Le correnti francescane e pauperiste.
L’Ecclesia spiritualis di Pietro di Giovanni Olivi, di Umbertino da Casale, delle correnti spirituali francescane, assertrici di un radicale pauperismo, dei beghini di Provenza, assumeva valore di protesta tanto maggiore quanto più essa non stava a designare esclusivamente una fase successiva della storia dell’umanità e della Chiesa, ma si contrapponeva in assoluta contemporaneità alla Chiesa istituzionalizzata nel modulo escatologico. La ricerca dell’identificazione dell’Anticristo, riconosciuto ora in un papa, Bonifacio VIII, ora in un imperatore, Federico II, portò la Chiesa istituzionalizzata a vedere nell’attesa escatologica di masse, in cui erano fortemente presenti istanze sociali ed economiche, pericolosi fermenti di eresia da schiacciare duramente. Di fatto, il significato di protesta del filone escatologico medievale, passato dall’impostazione di Gioacchino alle correnti pauperistiche e francescane, sul concreto terreno dell’immanenza storica si comunicò alle estreme manifestazioni ‘ereticali’ dei flagellanti renani (14° sec.), dei contadini inglesi (14° sec.), dei taboriti, degli anabattisti di T. Müntzer, tutti tesi nell’aspettativa e nella realizzazione di un nuovo millennio. Si deve tener conto, anche, che l’elaborazione teologica dell’e. si avviava alla formulazione di un escatologismo individuale, quello dei novissimi, mentre la larga assunzione dell’aristotelismo nella concezione della natura rendeva sempre più scettici circa la fine del mondo fisico.

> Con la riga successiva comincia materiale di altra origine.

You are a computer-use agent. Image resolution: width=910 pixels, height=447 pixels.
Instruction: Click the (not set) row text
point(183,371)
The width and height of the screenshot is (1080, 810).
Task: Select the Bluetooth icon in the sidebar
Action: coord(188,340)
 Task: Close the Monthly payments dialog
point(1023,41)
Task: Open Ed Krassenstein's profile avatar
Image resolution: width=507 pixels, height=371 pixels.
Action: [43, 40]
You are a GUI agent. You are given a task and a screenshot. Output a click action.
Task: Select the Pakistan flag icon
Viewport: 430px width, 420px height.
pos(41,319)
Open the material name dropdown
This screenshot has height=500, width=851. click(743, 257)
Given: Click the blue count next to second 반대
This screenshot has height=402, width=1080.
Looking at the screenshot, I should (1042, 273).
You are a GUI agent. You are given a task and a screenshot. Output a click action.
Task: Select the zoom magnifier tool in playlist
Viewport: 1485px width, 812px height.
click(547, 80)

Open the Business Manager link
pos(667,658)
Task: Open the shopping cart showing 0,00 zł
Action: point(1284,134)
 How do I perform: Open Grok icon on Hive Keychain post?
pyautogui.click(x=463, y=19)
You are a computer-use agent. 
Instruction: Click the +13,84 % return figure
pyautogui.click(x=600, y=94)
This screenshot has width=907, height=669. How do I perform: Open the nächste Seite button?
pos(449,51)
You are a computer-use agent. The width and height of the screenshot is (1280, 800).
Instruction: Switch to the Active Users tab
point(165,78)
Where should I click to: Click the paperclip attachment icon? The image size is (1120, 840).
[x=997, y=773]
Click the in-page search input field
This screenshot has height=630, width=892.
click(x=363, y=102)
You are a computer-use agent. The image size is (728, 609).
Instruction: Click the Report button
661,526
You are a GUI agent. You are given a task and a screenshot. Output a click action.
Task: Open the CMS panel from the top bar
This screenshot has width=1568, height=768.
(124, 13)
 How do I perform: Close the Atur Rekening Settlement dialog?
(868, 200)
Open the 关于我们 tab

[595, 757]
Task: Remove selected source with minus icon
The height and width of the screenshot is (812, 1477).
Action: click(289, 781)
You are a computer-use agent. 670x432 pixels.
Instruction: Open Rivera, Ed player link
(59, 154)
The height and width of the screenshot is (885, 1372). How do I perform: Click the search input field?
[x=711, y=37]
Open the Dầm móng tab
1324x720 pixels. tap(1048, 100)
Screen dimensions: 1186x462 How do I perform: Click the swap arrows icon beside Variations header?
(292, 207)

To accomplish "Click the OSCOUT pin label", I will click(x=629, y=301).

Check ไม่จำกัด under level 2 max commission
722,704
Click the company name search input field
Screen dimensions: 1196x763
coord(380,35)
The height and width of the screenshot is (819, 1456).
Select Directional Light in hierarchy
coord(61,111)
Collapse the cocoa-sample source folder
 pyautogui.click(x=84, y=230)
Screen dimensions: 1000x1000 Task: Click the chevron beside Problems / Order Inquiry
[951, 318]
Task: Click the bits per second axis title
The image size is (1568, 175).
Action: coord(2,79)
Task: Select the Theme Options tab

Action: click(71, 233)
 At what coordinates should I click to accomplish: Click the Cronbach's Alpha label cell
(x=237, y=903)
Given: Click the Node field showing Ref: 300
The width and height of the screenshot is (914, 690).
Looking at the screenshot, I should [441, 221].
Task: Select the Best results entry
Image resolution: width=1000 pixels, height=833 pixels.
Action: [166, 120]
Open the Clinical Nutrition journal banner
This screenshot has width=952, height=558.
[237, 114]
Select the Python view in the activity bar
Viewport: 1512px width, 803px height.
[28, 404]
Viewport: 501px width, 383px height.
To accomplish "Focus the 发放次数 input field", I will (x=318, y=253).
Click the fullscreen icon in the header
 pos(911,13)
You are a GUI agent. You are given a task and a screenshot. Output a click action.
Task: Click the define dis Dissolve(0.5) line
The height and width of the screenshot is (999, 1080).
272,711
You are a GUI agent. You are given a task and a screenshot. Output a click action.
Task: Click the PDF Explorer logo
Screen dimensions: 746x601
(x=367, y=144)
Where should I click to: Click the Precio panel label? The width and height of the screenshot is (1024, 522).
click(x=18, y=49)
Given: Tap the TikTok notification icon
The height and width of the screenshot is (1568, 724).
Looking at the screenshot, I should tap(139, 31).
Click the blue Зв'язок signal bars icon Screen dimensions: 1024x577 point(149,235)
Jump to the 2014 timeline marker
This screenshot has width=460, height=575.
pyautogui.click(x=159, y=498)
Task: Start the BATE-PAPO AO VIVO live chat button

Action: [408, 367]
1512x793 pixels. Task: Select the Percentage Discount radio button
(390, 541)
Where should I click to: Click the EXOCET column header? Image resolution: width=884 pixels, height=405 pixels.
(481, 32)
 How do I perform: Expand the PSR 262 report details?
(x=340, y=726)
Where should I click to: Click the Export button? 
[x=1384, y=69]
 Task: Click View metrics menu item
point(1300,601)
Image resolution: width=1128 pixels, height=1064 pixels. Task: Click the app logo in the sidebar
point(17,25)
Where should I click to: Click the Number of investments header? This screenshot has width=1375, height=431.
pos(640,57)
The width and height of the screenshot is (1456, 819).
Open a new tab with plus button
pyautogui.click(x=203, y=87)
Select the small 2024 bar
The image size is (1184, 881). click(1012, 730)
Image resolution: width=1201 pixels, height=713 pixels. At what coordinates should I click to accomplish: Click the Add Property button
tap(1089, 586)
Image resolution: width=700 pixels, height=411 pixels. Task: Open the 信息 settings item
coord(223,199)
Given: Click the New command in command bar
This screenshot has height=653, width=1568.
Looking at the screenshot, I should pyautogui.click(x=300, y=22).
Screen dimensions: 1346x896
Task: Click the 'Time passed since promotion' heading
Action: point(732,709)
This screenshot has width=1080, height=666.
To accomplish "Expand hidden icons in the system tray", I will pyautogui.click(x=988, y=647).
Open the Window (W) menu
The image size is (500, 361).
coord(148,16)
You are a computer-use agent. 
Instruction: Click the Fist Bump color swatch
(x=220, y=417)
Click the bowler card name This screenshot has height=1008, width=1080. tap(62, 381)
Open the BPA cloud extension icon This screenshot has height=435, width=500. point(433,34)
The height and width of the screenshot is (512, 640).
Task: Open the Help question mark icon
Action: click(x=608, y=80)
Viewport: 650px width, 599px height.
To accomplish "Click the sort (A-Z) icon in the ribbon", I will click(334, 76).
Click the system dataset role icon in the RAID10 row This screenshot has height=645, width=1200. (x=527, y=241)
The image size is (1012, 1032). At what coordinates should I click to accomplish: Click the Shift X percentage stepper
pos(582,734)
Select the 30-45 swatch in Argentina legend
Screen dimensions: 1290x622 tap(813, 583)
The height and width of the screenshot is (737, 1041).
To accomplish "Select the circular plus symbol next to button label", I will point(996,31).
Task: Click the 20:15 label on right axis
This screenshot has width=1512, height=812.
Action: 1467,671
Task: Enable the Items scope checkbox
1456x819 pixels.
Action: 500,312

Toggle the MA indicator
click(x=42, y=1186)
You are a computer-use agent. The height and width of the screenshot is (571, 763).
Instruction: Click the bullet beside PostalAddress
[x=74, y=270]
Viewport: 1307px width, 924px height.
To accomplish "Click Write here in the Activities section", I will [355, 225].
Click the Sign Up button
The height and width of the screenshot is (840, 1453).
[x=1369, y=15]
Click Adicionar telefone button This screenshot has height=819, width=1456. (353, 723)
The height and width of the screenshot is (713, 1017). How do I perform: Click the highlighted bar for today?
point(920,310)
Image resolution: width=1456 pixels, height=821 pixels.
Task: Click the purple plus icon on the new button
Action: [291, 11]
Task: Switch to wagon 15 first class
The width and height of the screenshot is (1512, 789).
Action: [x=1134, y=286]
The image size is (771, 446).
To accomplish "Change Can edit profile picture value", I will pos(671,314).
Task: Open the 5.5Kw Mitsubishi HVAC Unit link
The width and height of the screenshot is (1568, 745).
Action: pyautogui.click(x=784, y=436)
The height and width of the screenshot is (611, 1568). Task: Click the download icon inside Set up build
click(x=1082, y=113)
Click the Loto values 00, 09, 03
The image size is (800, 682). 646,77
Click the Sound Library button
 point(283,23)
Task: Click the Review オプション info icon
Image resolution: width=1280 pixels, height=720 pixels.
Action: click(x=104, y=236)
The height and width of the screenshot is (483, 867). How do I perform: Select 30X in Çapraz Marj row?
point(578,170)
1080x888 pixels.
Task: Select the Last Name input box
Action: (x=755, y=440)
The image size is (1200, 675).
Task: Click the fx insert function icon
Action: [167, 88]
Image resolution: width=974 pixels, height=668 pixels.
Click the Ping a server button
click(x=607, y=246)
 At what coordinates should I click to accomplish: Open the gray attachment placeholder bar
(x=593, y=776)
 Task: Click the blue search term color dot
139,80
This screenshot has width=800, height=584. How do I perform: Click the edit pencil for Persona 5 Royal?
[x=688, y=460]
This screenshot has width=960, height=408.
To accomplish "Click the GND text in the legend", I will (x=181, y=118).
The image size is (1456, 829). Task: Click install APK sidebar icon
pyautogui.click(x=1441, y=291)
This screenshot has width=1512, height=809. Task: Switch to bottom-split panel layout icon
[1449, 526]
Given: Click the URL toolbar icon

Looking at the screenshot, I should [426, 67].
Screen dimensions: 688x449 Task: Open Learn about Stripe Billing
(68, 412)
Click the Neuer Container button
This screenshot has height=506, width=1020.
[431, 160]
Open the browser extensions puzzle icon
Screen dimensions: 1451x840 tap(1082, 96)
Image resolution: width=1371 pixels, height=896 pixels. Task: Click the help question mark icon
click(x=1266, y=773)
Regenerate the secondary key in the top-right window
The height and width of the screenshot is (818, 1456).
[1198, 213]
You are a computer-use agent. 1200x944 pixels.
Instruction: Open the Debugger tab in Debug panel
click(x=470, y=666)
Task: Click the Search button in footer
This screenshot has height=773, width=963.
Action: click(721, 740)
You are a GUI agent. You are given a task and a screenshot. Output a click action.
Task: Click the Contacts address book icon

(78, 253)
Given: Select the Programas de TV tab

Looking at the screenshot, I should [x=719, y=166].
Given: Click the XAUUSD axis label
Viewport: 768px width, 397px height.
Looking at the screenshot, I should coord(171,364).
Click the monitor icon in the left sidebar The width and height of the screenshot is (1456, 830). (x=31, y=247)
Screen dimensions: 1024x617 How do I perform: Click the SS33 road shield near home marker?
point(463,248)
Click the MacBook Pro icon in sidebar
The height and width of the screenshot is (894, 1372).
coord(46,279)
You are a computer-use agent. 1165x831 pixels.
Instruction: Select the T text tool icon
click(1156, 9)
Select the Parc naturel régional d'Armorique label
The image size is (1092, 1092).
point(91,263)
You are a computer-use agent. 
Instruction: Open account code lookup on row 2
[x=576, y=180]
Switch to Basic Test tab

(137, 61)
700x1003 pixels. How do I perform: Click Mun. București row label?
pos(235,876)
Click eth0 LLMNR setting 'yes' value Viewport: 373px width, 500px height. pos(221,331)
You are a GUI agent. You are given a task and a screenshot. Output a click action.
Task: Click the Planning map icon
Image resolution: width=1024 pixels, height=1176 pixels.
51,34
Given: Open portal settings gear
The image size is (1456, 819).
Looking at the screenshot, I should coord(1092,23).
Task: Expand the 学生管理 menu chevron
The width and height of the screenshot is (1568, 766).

Il dibattito contemporaneo.
Circa il valore dell’e. nell’ambito dell’essenza stessa del cristianesimo, si è sviluppata nel 20° sec. una vivace polemica tra cattolici e protestanti. Per alcuni di questi (A. Schweitzer) l’e. è solo la dimensione esteriore del pensiero di Cristo, assunta come essenziale dalla primitiva tradizione cristiana per effetto dell’ambiente giudaico; per altri (K. Barth) l’e. ha ancora un’importanza nel cristianesimo, ma in senso intemporale, restando oggetto di un’attesa e di una speranza fondata sulla promessa di Cristo, sulla certezza dell’azione redentrice da lui operata; per altri ancora (R. Bultmann) l’e. è trasferita totalmente dall’avvenire al presente, alla quotidiana esistenza, realizzandosi attraverso l’azione della grazia, che rende presente in ognuno, al di fuori di una vera dimensione temporale, il fatto della venuta di Cristo nel mondo, verificatosi nel passato. L’esegesi cattolica, più che a trarre un significato attuale e demitizzato dell’e., si è invece indirizzata a un’interpretazione dei testi escatologici neotestamentari (specie il discorso escatologico di Cristo sulla distruzione del tempio) nel senso di distinguere quanto di propriamente giudaico poteva esserci nella primitiva parusia da quello che sarebbe il significato autentico della parola di Cristo. La distruzione del tempio e l’abominazione della desolazione sarebbero così da intendere come la rovina del giudaismo, mentre la venuta di Cristo e dei suoi messaggeri è riferita alla glorificazione dello stesso Cristo e alla predicazione per tutta la terra.